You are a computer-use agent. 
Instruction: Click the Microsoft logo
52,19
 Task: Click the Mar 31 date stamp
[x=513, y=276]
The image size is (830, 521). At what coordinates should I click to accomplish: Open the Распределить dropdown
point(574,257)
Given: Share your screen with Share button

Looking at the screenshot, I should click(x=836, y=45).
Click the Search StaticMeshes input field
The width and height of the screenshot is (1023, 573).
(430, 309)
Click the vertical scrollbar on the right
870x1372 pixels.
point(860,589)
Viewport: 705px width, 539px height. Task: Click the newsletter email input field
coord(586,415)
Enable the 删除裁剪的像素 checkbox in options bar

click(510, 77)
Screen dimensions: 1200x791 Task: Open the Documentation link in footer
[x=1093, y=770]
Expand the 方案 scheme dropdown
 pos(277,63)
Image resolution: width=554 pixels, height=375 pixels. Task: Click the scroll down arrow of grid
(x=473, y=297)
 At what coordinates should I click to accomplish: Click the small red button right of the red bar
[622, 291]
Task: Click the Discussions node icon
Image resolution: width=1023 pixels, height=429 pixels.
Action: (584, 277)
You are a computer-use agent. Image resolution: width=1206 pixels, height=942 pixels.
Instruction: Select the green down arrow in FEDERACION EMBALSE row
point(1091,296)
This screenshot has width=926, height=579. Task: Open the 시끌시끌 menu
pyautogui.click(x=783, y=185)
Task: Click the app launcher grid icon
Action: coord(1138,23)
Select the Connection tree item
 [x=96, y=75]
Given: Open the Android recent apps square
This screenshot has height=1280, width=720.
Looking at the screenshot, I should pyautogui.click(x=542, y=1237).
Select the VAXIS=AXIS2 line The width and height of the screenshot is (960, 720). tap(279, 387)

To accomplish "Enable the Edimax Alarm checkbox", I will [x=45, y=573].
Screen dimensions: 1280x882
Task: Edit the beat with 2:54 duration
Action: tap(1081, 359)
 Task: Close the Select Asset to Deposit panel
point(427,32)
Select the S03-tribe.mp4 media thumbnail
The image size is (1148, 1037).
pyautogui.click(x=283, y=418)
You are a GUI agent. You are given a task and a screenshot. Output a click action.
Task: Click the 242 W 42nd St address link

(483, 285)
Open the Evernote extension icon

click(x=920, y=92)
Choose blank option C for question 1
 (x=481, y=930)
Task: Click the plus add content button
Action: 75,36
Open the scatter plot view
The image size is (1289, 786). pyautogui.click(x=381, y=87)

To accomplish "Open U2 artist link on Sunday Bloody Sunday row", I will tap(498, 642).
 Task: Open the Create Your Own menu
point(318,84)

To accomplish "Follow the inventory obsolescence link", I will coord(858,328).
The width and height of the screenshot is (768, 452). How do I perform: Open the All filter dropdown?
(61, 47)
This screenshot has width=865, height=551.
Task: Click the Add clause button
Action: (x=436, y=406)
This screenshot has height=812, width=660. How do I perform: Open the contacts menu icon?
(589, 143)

++++++++++

Task statement: Could you reproduce every record above exactly as it stands?

Result of this task:
You are a computer-use agent. 
Instruction: Click the Microsoft logo
52,19
 Task: Click the Mar 31 date stamp
[x=513, y=276]
The image size is (830, 521). At what coordinates should I click to accomplish: Open the Распределить dropdown
point(574,257)
Given: Share your screen with Share button

Looking at the screenshot, I should click(x=836, y=45).
Click the Search StaticMeshes input field
The width and height of the screenshot is (1023, 573).
(430, 309)
Click the vertical scrollbar on the right
870x1372 pixels.
point(860,589)
Viewport: 705px width, 539px height. Task: Click the newsletter email input field
coord(586,415)
Enable the 删除裁剪的像素 checkbox in options bar

click(510, 77)
Screen dimensions: 1200x791 Task: Open the Documentation link in footer
[x=1093, y=770]
Expand the 方案 scheme dropdown
 pos(277,63)
Image resolution: width=554 pixels, height=375 pixels. Task: Click the scroll down arrow of grid
(x=473, y=297)
 At what coordinates should I click to accomplish: Click the small red button right of the red bar
[622, 291]
Task: Click the Discussions node icon
Image resolution: width=1023 pixels, height=429 pixels.
Action: (584, 277)
You are a computer-use agent. Image resolution: width=1206 pixels, height=942 pixels.
Instruction: Select the green down arrow in FEDERACION EMBALSE row
point(1091,296)
This screenshot has width=926, height=579. Task: Open the 시끌시끌 menu
pyautogui.click(x=783, y=185)
Task: Click the app launcher grid icon
Action: coord(1138,23)
Select the Connection tree item
 [x=96, y=75]
Given: Open the Android recent apps square
This screenshot has height=1280, width=720.
Looking at the screenshot, I should pyautogui.click(x=542, y=1237).
Select the VAXIS=AXIS2 line The width and height of the screenshot is (960, 720). tap(279, 387)

To accomplish "Enable the Edimax Alarm checkbox", I will [x=45, y=573].
Screen dimensions: 1280x882
Task: Edit the beat with 2:54 duration
Action: tap(1081, 359)
 Task: Close the Select Asset to Deposit panel
point(427,32)
Select the S03-tribe.mp4 media thumbnail
The image size is (1148, 1037).
pyautogui.click(x=283, y=418)
You are a GUI agent. You are given a task and a screenshot. Output a click action.
Task: Click the 242 W 42nd St address link

(483, 285)
Open the Evernote extension icon

click(x=920, y=92)
Choose blank option C for question 1
 (x=481, y=930)
Task: Click the plus add content button
Action: 75,36
Open the scatter plot view
The image size is (1289, 786). pyautogui.click(x=381, y=87)

To accomplish "Open U2 artist link on Sunday Bloody Sunday row", I will tap(498, 642).
 Task: Open the Create Your Own menu
point(318,84)

To accomplish "Follow the inventory obsolescence link", I will coord(858,328).
The width and height of the screenshot is (768, 452). How do I perform: Open the All filter dropdown?
(61, 47)
This screenshot has width=865, height=551.
Task: Click the Add clause button
Action: (x=436, y=406)
This screenshot has height=812, width=660. How do I perform: Open the contacts menu icon?
(589, 143)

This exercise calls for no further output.